• _PROBLEM TO WORK ON_
Find the line with "சமூகம் (304, 102)" in the records below. Copy it and every line after it, up to and including the line with "இசை (585, 704)".

(ENTRIES SUPPLIED Opens)

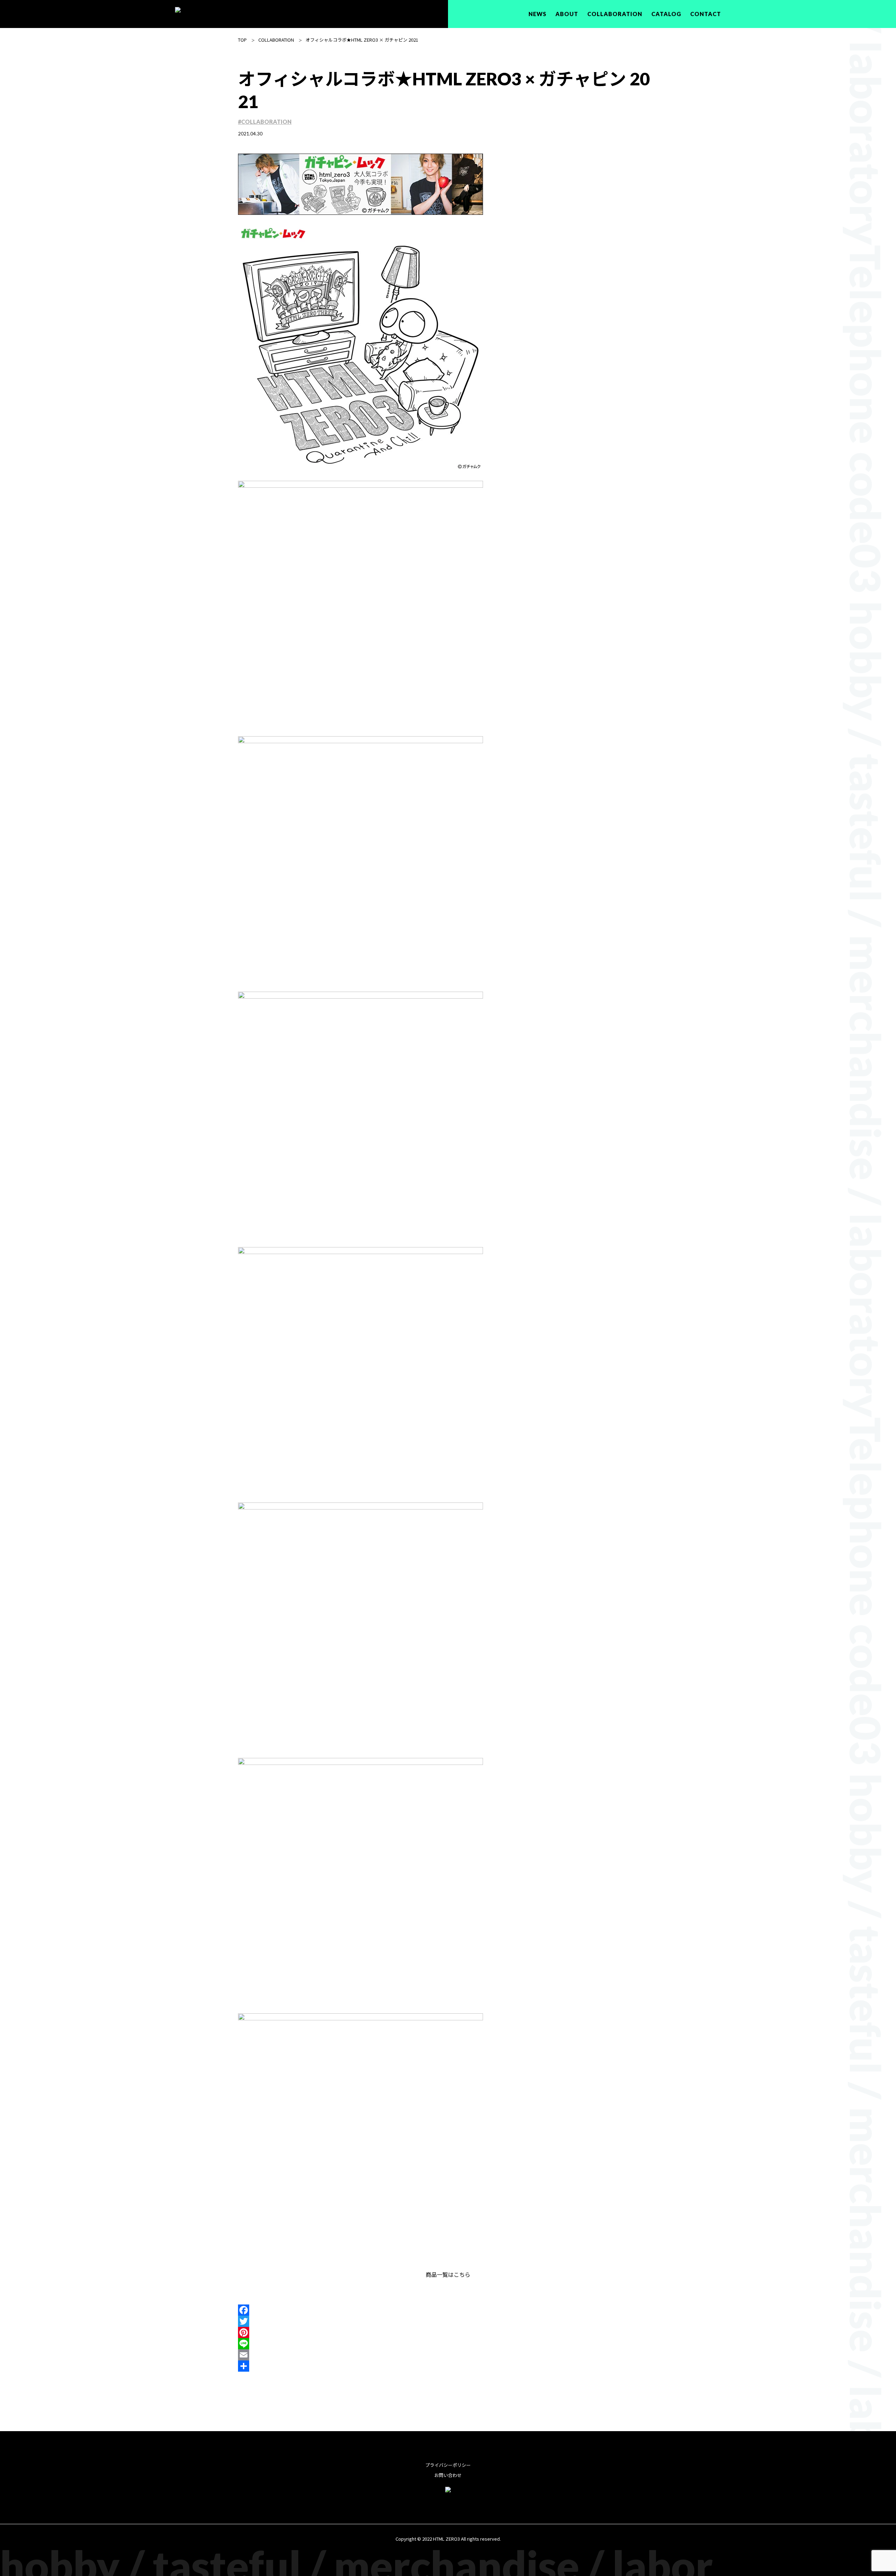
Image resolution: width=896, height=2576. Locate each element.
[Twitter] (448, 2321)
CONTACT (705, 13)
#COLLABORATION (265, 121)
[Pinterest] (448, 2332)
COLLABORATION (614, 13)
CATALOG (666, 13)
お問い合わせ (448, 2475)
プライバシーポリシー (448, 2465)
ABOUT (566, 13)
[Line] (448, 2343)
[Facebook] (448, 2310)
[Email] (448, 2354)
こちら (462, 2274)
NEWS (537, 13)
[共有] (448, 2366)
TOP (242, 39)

(ENTRIES SUPPLIED Closes)
(ENTRIES SUPPLIED Opens)

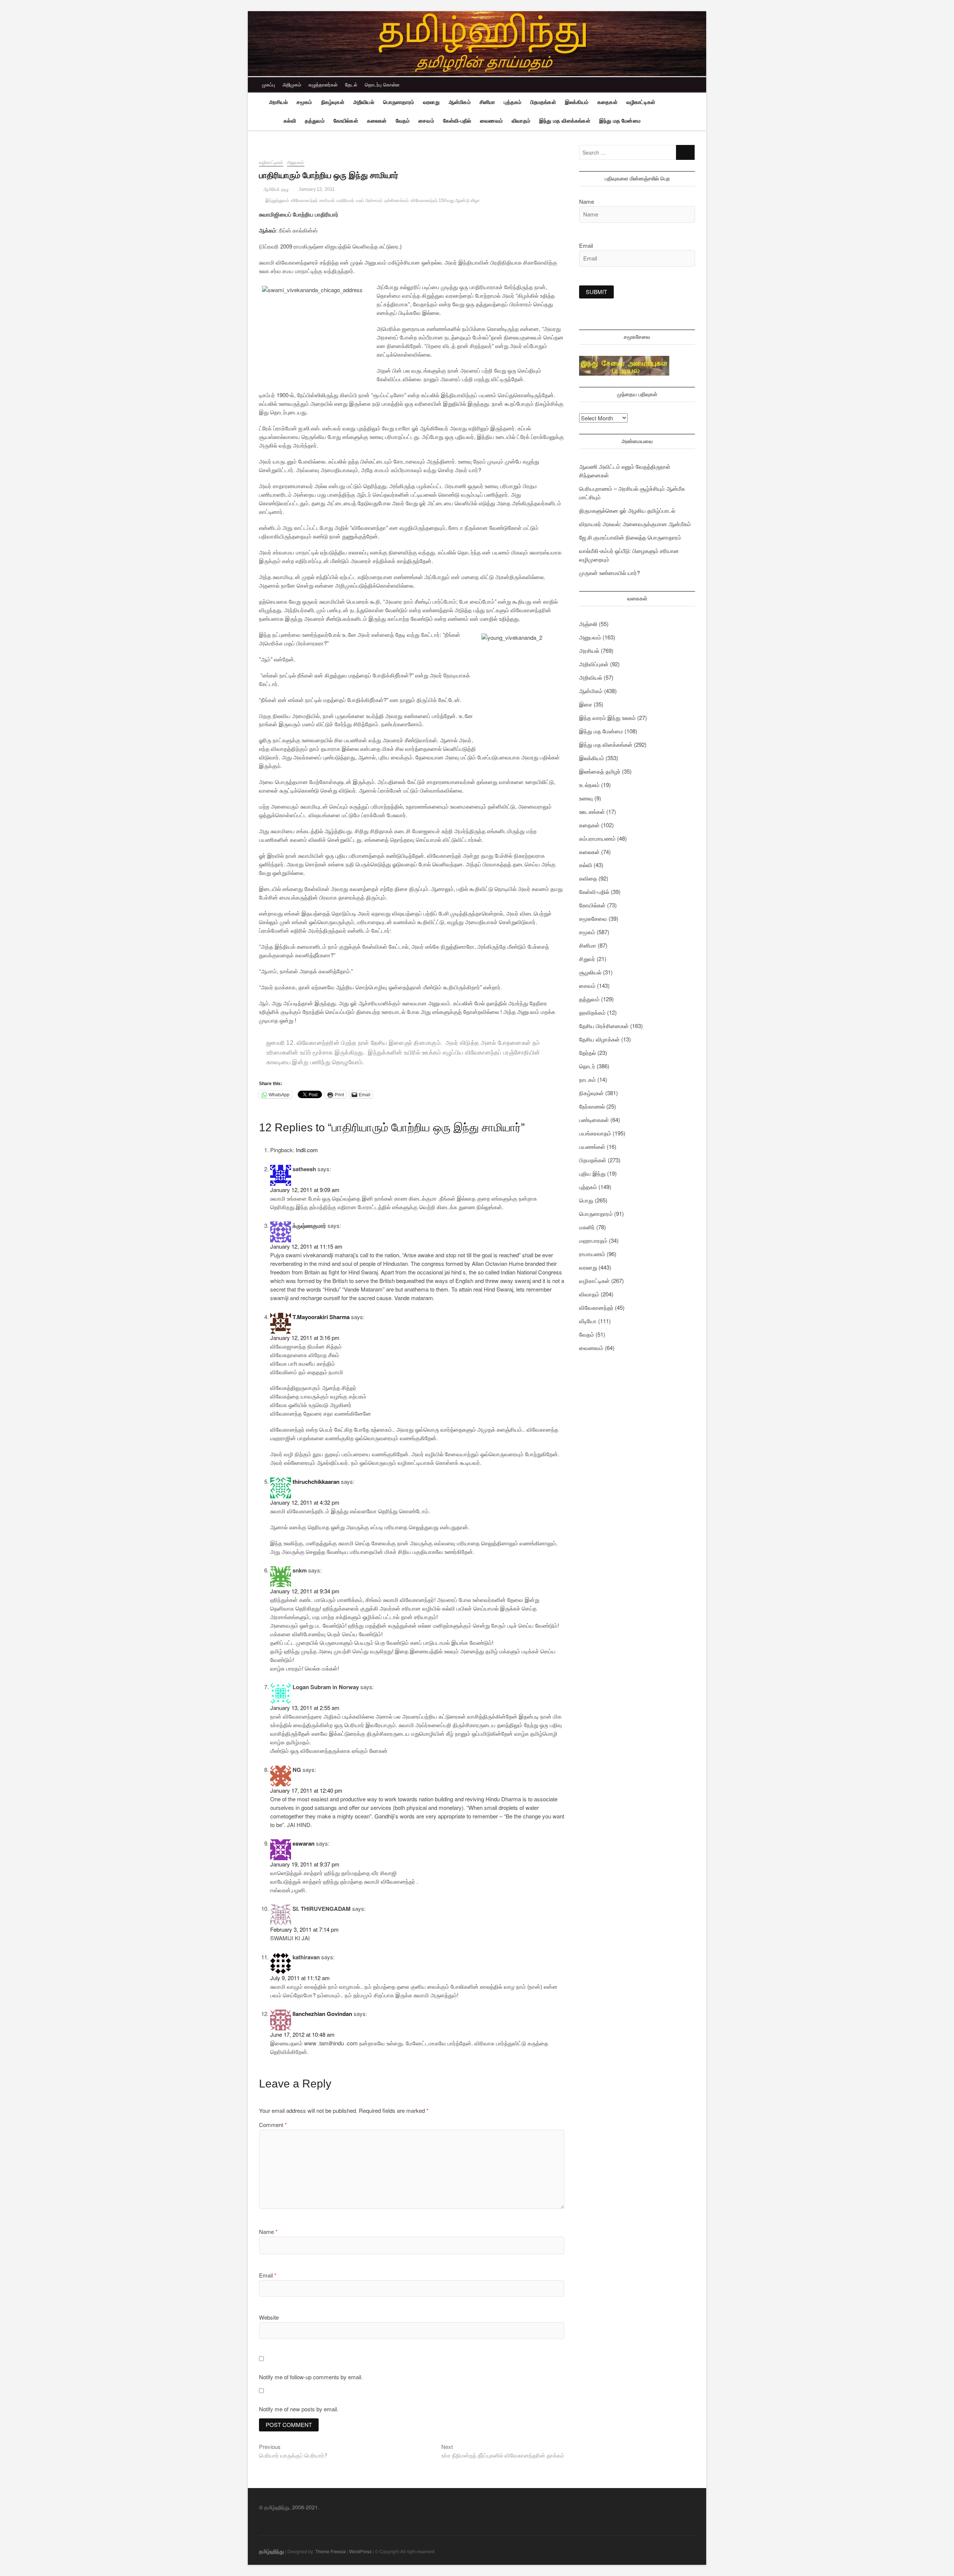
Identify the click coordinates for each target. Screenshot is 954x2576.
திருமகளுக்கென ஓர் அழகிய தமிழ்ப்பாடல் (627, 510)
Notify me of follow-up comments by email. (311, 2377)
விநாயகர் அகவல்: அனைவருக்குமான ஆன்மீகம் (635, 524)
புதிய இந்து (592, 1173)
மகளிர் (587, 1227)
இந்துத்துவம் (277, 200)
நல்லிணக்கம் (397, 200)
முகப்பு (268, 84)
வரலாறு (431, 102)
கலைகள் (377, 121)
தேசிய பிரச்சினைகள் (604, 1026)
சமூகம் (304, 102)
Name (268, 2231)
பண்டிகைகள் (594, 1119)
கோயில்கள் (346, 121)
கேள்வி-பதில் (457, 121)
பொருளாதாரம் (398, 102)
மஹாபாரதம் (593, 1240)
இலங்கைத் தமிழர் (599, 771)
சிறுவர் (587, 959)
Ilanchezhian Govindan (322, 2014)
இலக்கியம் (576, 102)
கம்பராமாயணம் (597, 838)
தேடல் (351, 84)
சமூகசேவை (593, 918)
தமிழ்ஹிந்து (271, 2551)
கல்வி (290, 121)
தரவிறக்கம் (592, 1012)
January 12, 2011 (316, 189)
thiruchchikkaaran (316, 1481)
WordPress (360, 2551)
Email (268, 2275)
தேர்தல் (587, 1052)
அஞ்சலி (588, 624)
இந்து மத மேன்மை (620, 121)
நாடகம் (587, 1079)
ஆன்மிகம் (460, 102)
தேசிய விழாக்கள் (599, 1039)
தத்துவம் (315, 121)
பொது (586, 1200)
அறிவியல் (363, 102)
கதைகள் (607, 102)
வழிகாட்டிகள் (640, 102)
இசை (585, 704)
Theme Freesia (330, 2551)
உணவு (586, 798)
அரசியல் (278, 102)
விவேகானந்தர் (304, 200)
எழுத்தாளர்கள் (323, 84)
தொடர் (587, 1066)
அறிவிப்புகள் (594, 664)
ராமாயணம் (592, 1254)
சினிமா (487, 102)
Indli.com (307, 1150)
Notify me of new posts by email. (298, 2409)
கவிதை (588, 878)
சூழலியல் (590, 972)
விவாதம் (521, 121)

(ENTRIES SUPPLIED Closes)
(ENTRIES SUPPLIED Opens)

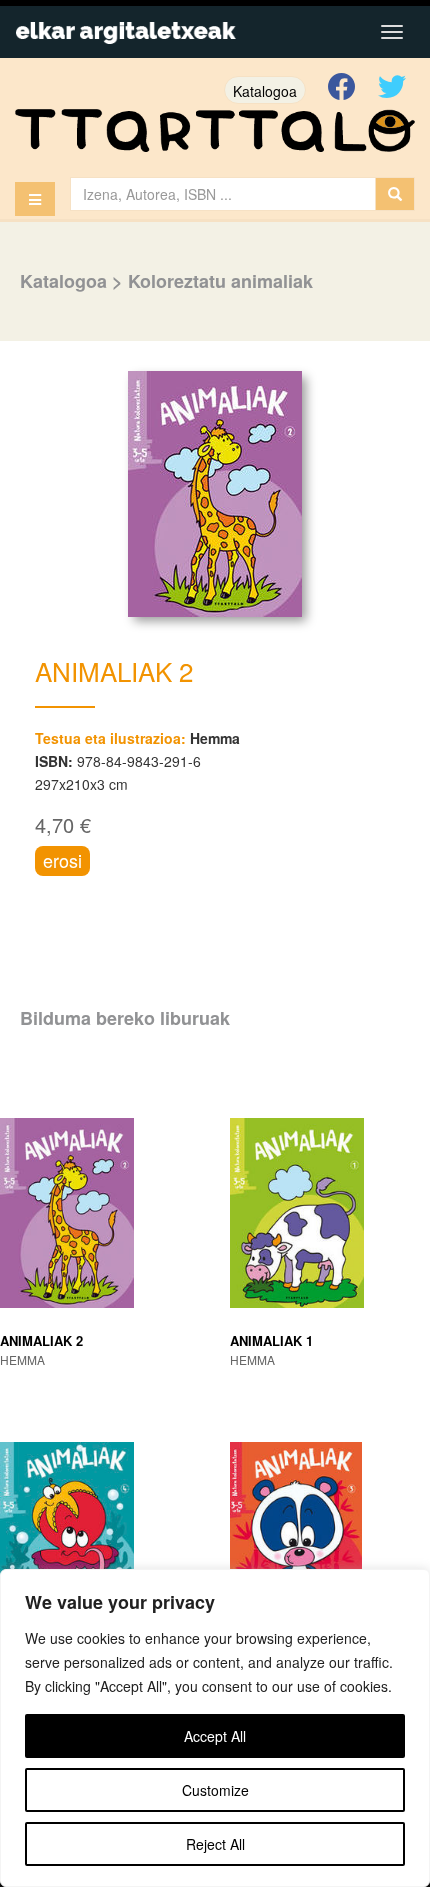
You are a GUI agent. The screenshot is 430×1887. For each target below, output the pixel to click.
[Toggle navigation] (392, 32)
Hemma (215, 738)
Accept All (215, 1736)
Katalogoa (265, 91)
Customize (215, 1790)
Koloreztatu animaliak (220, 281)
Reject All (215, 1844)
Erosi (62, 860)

(ENTRIES SUPPLIED Closes)

• _SOLUTION TO THE PROBLEM_
சமூகம் (304, 102)
Name (268, 2231)
பண்டிகைகள் (594, 1119)
கோயில்கள் (346, 121)
கேள்வி-பதில் (457, 121)
பொருளாதாரம் (398, 102)
மஹாபாரதம் (593, 1240)
இலங்கைத் தமிழர் (599, 771)
சிறுவர் (587, 959)
Ilanchezhian Govindan (322, 2014)
இலக்கியம் (576, 102)
கம்பராமாயணம் (597, 838)
தேடல் (351, 84)
சமூகசேவை (593, 918)
தமிழ்ஹிந்து (271, 2551)
கல்வி (290, 121)
தரவிறக்கம் (592, 1012)
January 12, 2011 (316, 189)
thiruchchikkaaran (316, 1481)
WordPress (360, 2551)
Email (268, 2275)
தேர்தல் (587, 1052)
அஞ்சலி (588, 624)
இந்து மத மேன்மை (620, 121)
நாடகம் (587, 1079)
ஆன்மிகம் (460, 102)
தேசிய விழாக்கள் (599, 1039)
தத்துவம் (315, 121)
பொது (586, 1200)
அறிவியல் (363, 102)
கதைகள் (607, 102)
வழிகாட்டிகள் (640, 102)
இசை (585, 704)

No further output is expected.